2)引物應具有特異性。引物設計完成以后,應對其進行BLAST檢測。
3)引物長度一般在18~27 bp,不應過長否則導致其延伸溫度過高,不適于Taq DNA 聚合酶反應。
4)引物GC含量在40%~60%,GC含量過高或過低都不利于反應。上下游引物的GC含量不能相差太大。另外,上下游引物的Tm值是寡核苷酸的解鏈溫度,即在一定鹽濃度條件下,50%寡核苷酸雙鏈解鏈的溫度。有效啟動溫度,一般高于Tm值5~10℃。可按公式Tm= 4(G+C)+2(A+T)估算引物的Tm值,也可以通過軟件計算引物Tm值。

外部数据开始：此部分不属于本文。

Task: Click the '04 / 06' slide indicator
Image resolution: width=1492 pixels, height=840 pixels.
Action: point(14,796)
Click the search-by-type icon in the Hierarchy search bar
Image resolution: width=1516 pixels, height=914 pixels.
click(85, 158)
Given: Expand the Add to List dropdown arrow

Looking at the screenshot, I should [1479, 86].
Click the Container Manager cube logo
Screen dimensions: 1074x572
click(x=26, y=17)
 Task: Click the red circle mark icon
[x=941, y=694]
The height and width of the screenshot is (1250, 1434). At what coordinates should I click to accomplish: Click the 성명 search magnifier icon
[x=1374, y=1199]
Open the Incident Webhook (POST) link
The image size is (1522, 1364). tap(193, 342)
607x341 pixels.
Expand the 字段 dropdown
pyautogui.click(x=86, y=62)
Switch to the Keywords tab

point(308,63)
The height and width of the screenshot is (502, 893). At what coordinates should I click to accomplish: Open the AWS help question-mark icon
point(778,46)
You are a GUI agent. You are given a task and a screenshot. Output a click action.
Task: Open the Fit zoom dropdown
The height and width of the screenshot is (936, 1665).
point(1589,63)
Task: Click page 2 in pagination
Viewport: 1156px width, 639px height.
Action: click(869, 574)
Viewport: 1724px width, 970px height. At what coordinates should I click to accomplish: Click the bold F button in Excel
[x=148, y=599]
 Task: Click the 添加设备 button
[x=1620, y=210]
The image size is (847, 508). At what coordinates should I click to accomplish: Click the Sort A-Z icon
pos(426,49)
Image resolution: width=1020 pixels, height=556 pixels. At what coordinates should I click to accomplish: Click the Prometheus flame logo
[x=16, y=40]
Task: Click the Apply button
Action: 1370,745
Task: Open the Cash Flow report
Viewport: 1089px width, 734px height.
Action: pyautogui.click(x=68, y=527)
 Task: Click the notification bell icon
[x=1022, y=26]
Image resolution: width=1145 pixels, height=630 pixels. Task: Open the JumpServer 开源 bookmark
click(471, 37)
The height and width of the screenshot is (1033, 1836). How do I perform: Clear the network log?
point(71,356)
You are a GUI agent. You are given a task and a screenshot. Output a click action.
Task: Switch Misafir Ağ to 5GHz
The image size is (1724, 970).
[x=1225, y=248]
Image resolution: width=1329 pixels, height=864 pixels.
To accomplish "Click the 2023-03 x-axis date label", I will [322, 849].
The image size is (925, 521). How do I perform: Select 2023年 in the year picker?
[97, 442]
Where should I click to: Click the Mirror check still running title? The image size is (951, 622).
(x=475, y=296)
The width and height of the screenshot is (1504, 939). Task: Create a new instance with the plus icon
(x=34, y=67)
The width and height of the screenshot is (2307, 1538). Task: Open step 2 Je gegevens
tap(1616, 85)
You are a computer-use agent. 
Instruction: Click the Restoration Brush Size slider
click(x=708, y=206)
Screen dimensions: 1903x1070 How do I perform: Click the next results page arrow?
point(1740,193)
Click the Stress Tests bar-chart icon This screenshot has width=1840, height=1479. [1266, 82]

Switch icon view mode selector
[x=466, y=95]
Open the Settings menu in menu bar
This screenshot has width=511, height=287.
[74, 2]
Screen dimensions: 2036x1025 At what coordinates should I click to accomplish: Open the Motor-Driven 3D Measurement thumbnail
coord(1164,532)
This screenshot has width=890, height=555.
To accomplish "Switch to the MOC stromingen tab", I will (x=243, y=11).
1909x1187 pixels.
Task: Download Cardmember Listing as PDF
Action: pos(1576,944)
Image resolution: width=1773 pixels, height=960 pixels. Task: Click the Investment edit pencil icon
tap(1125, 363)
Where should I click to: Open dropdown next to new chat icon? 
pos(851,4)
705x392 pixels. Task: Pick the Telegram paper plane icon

5)PCR產物的長度通常控制在80-300 bp,為了保證擴增效率,在設計引物時要考慮PCR產物的長度。
6)引物3′端末端盡量避免為A,引物3′端錯配時,不同堿基引發效率存在著很大的差異,當末位的堿基為A時,即使在錯配的情況下,也能有引發鏈的合成,而當末位鏈為T時,錯配的引發效率大大降低,G、C錯配的引發效率介于A、T之間,所以3′端最好選擇T。
7)堿基要隨機分布,不要有聚嘌呤或聚嘧啶的存在。尤其3′端不應超過3個連續的G或C,因這樣會使引物在GC富集序列區錯誤引發。
8)引物自身及引物之間避免存在互補序列,否則引物自身會折疊成發夾結構使引物本身復性。這種二級結構會因空間位阻而影響引物與模板的復性結合。引物自身不能有連續4個堿基的互補。兩引物之間也不應具有互補性,尤其應避免3′ 端的互補重疊以防止引物二聚體的形成。引物之間不能有連續4個堿基的互補。引物二聚體及發夾結構如果不可避免的話,應盡量使其DG值不要過高(應小于4.5 kcal/mol)。否則易導致產生引物二聚體帶,并且降低引物有效濃度而使PCR 反應不能正常進行。
5. 異常結果分析
無Ct值出現
采集熒光信號的步驟有誤:在退火/延伸結束采集信號;
引物降解:可通過PAGE電泳檢測其完整性;
模板量不足:對未知濃度的樣品應從原液開始測試;
模板降解:避免樣品制備中雜質的引入及反復凍融的情況。
Ct值偏大 (Ct >35)
擴增效率低:反應條件不夠優化,引物設計存在問題,可試用三步法進行反應,也可適當降低退火溫度等;
PCR產物太長:一般采用80-150bp的產物長度。
3) 標準曲線線性關系不佳
a. 加樣存在誤差:使得標準品不呈梯度;RNA模板推薦使用1×TE緩沖液(Cat #60143ES)進行梯度稀釋,DNA模板推薦使用ddH2O稀釋;
b. 標準品出現降解:應避免標準品反復凍融,或重新制備并稀釋標準品;
c. 引物設計不佳:重新設計引物;
d. 模板中存在抑制物,或模板濃度過高。
4) NTC有擴增(Ct<32)
a. 引物設計不夠優化:應避免引物二聚體和發夾結構的出現;
b. 引物濃度不佳:適當降低引物的濃度,并注意上下游引物的濃度配比;
c. 氣溶膠污染:擴增產物泄露很容易在實驗室中引發氣溶膠污染,一旦污染,定量檢測結果就會不準確。推薦使用DNA/RNA Remover 核酸氣溶膠污染清除劑(Cat #19702ES)。
注意事項
1. 本產品僅作科研用途。
2. 為了您的安全和健康,請穿實驗服并佩戴一次性手套操作。
3. 加樣和配液步驟都盡量在冰上操作。
4. 每個組分在使用前都應震蕩混勻,低速離心。